Psychoanalyst Dr. Robert Schwalbe knows that when the Christmas carols start playing, the phone starts ringing.
The doctor, who specializes in treating men at his Upper East Side practice, said that much like a retailer, the holidays have become his busiest season.
“My practice booms at this time of year,” he said, estimating that he typically sees a 25 percent spike peaking in January. And that’s on top of the 50 percent increase he’s already noticed since the economic crisis began.
If the greeting cards and Christmas carols have it right, the holidays are supposed to be a time of merriment, laughter and cheer. But for many men, a darker reality hides behind the gift wrap.
While women are traditionally more prone to depression, psychologists say men can be especially vulnerable this time of year.
“Men can feel very alone, they can feel very, very isolated,” said Schwalbe, who is also the author of Sixty, Sexy and Successful: A Guide for Aging Male Baby Boomers. “It’s the sense of obligation that is part and parcel of the holidays.”
Women, he said, tend to be better at dealing with the social pressures of the holiday season. But many men are lost in the shuffle. Some find themselves forced to socialize with relatives, co-workers and friends when they’re really not up for it. Others who don’t have the same social networks are reminded again of the fact that they are left out.
There’s also the issue of money. Buying and receiving gifts has become an integral part of the holiday tradition. But that requires money, which is in especially short supply this year.
Many of the men Schwalbe treats, for instance, have lost anywhere from 25 to 55 percent of their net worth—which they often equate with self-worth—thanks to cutbacks and layoffs. Plummeting incomes and dwindling savings have put marriages and other relationships on the rocks.

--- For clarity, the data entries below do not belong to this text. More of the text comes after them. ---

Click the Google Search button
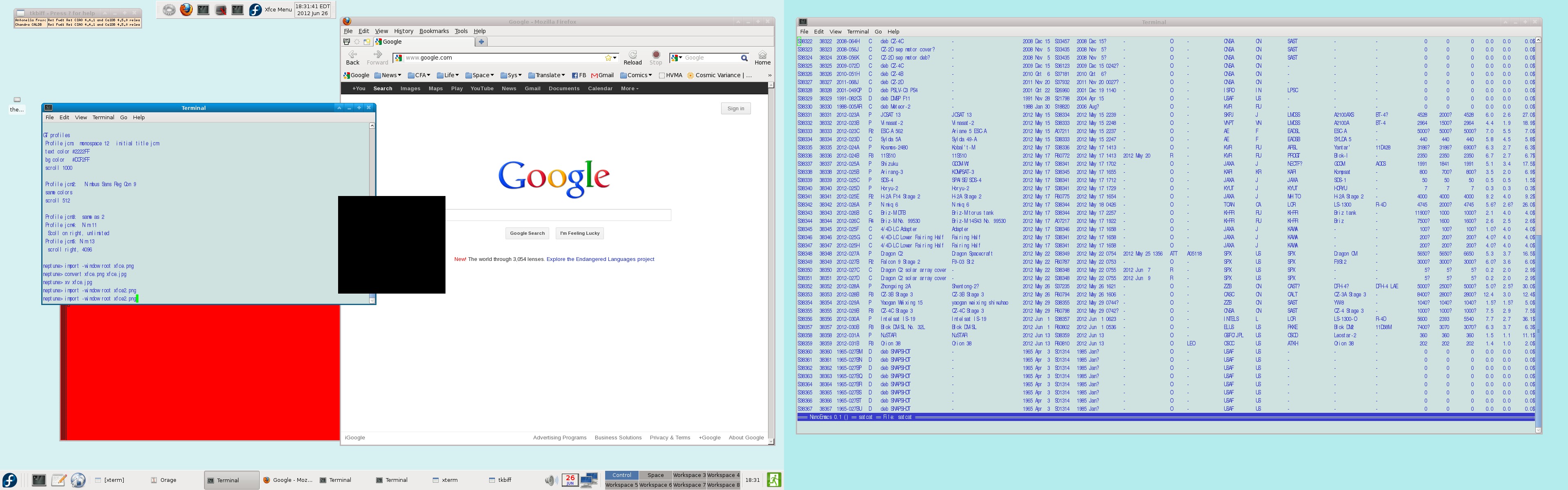The image size is (1568, 490). pyautogui.click(x=527, y=233)
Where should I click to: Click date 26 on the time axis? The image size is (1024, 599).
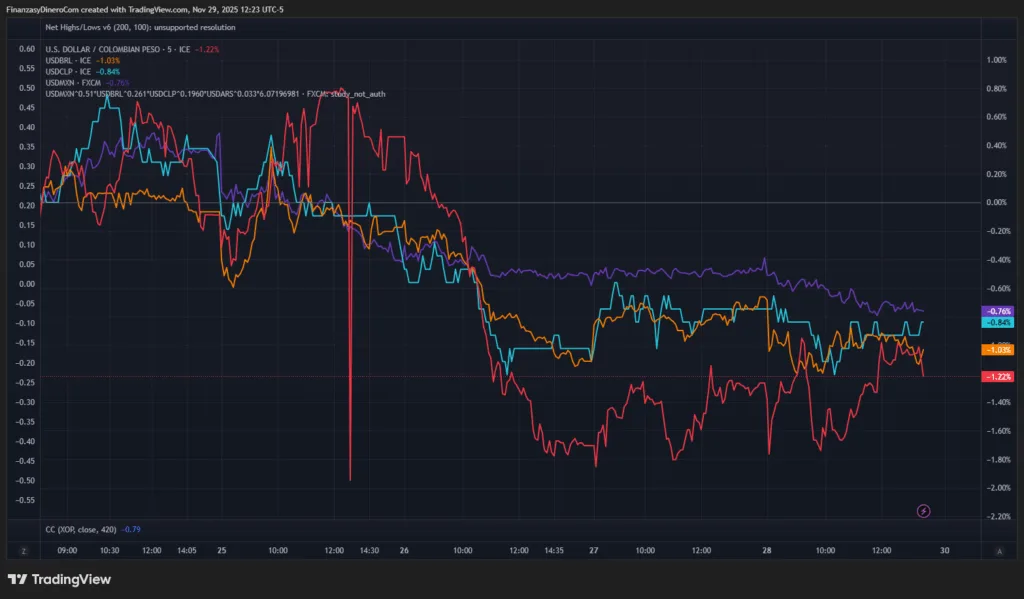404,551

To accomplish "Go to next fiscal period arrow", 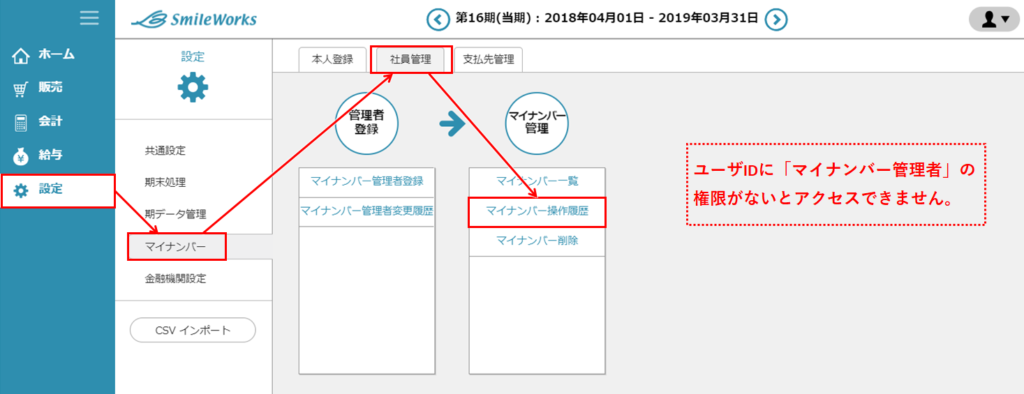I will (776, 20).
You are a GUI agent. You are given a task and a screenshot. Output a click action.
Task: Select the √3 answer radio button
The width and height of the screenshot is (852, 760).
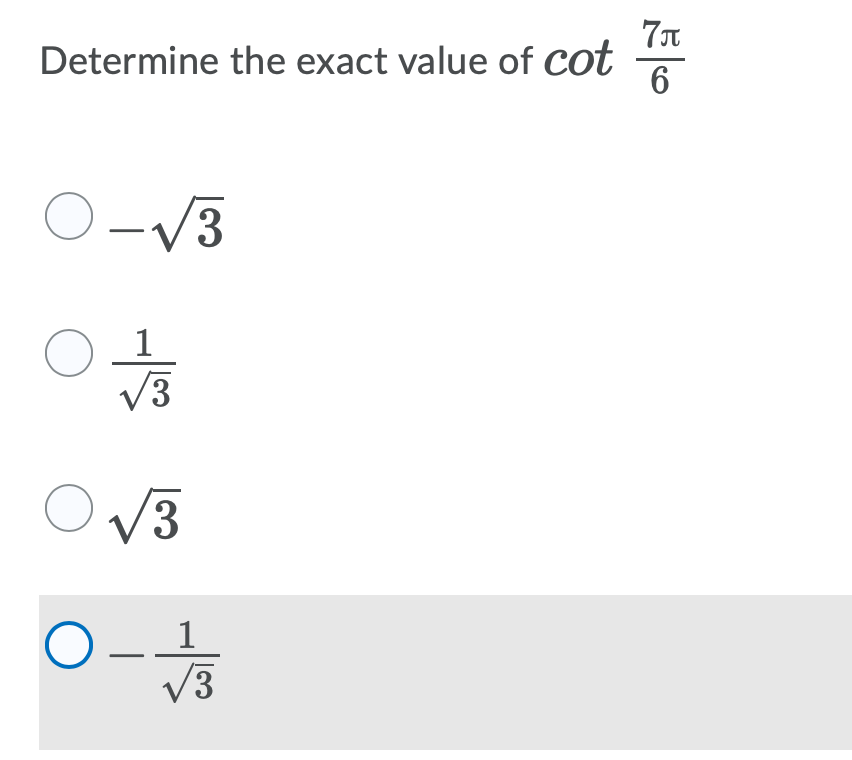coord(67,510)
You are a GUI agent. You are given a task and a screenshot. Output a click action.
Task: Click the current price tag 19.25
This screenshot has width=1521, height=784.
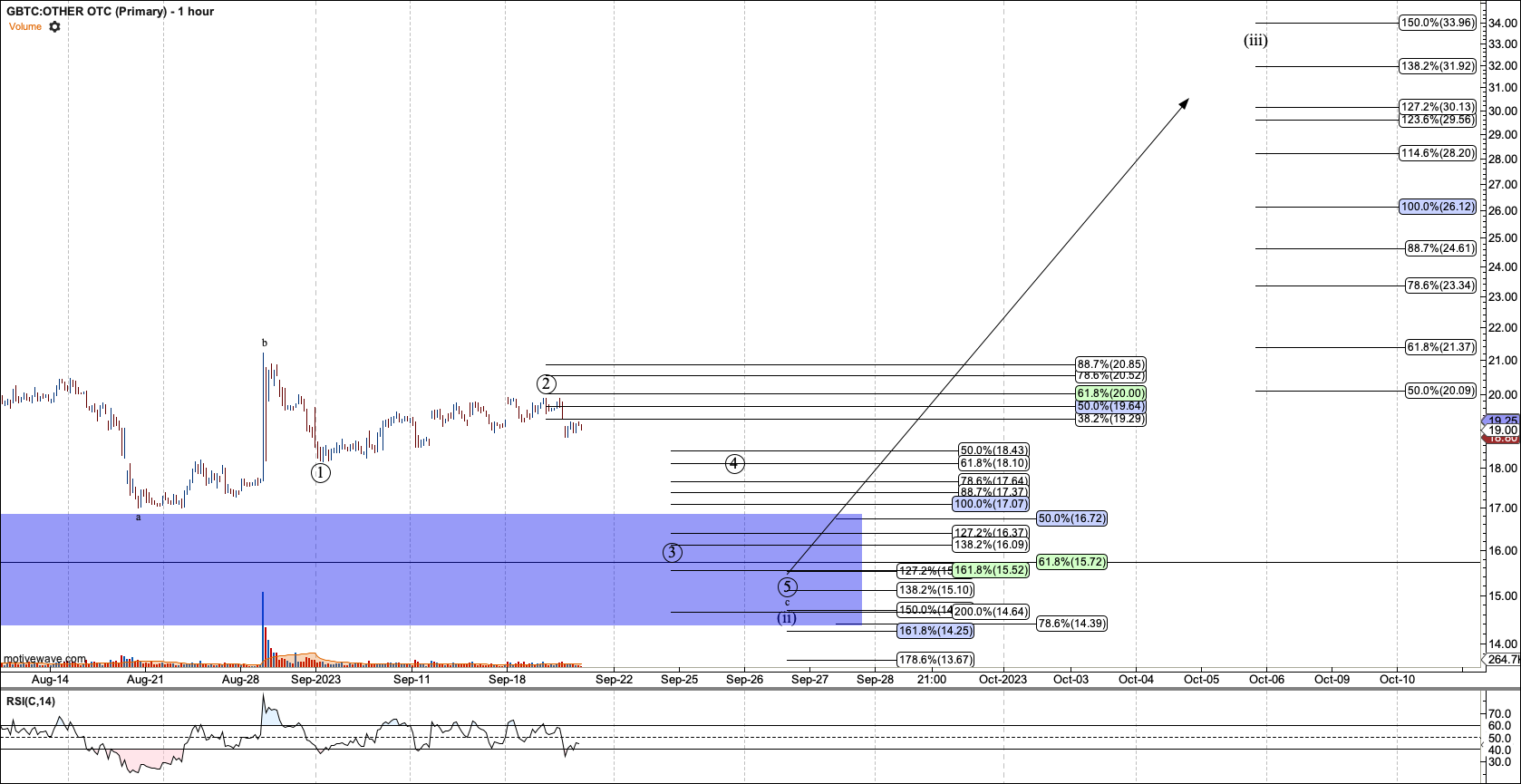pyautogui.click(x=1503, y=421)
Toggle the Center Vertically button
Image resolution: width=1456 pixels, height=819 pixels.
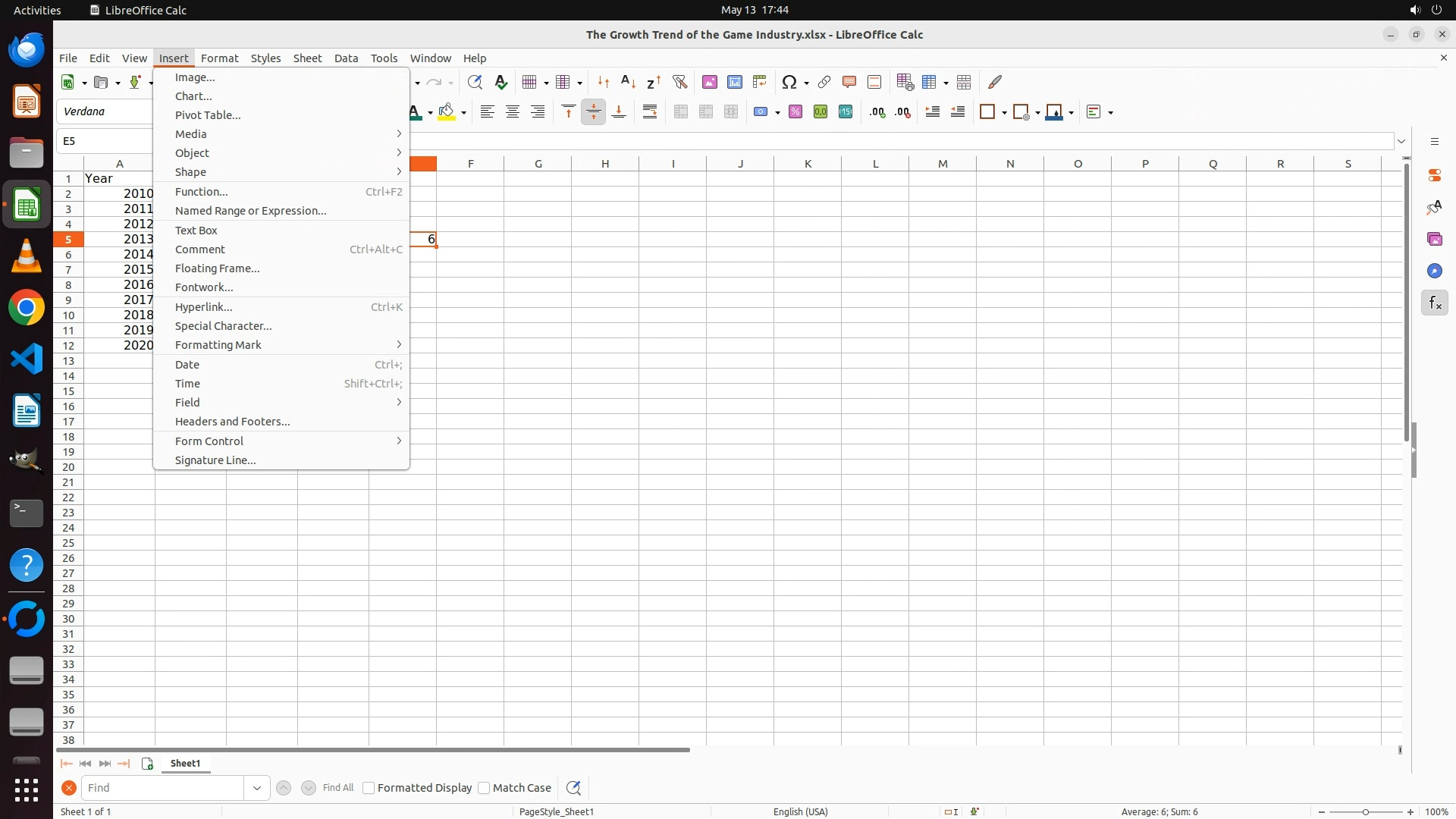[594, 112]
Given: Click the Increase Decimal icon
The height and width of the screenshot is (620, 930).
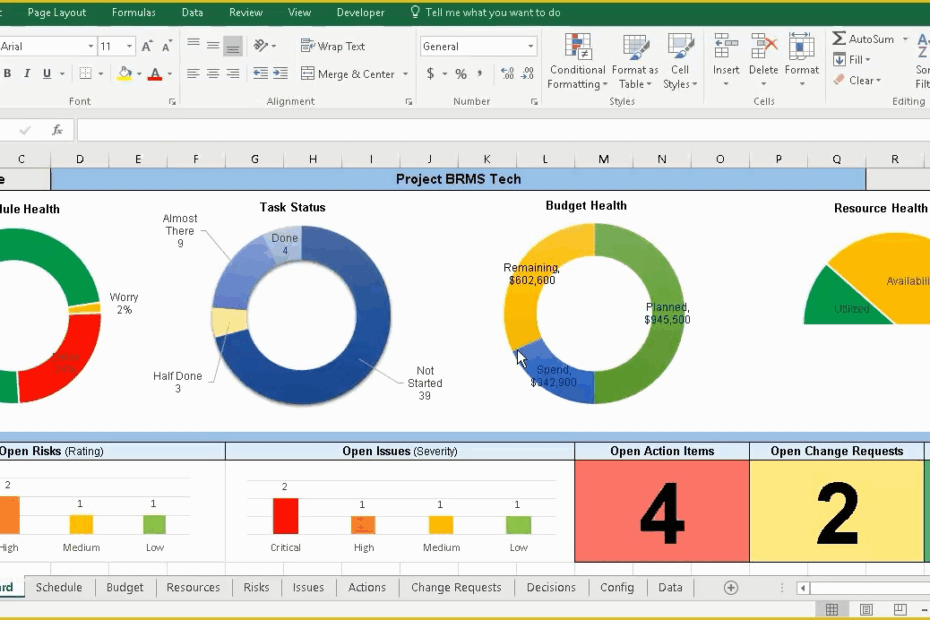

“It’s very, very bad,” Schwalbe said. “It’s a matter of pride that they cannot live the lifestyle they have been living. ‘Are they still the man they used to be,’ many ask themselves,” he said.
Dr. Vatsal Thakkar is medical director of the Graduate Medical Education Wellness Team at New York University and also runs a medium-sized clinical practice. He said that he is especially worried about men who are mourning the loss of loved ones this year.
“There’s a unique confluence of events every holiday season that can sometimes magnify loss and suffering,” he said.
This is also compounded by a simple fact of nature: While Christmas lights may be shining, the sun is not.
According to Dr. Jonathan Stewart, a research psychiatrist at the New York State Psychiatric Institute and professor of clinical psychology at Columbia University’s College of Physicians and Surgeons, the real culprit behind holiday depression is the lack of sunlight caused by shorter days, which severely disrupts biorhythms. Dec. 21, the shortest day of the year, falls coincidentally just days before Christmas, he noted.
But whatever the cause, because men express depression differently than women, Thakkar said it is especially important to know which symptoms to look out for. Men are more likely to withdraw or act out aggressively. Some display self-doubt or a sense of worthlessness. Others may exhibit self-destructive behavior, from drinking and drug use to seeking extra-marital affairs.
So what can men do to try to stave off the Christmas blues?
Schwalbe thinks it is crucial to adapt.
“Just because you’ve done it this way all those many years doesn’t mean you have to do it this way,” he said.
That means being able to admit that you can’t afford an annual family ski trip to Aspen, or all those toys for the kids.
It’s also important to try to minimize other pressures. Try positive distraction, like playing ping pong or spending time outdoors with the kids.
And learn to say no. Accept that it’s okay to do less, whether it’s declining an invitation, cooking fewer dishes at a holiday meal or telling out-of-town relatives that this year, it may be best to book a hotel.
“It’s very, very important that we have the chance of saying, ‘Not this year, it’s not for me,’” Schwalbe said.
Stewart adds that getting enough sunlight is crucial. Interventions may be as simple as taking vitamin D tablets, getting a light therapy lamp or enjoying a walk in the morning.
“These other interventions can be pretty powerful when done correctly,” Thakkar said.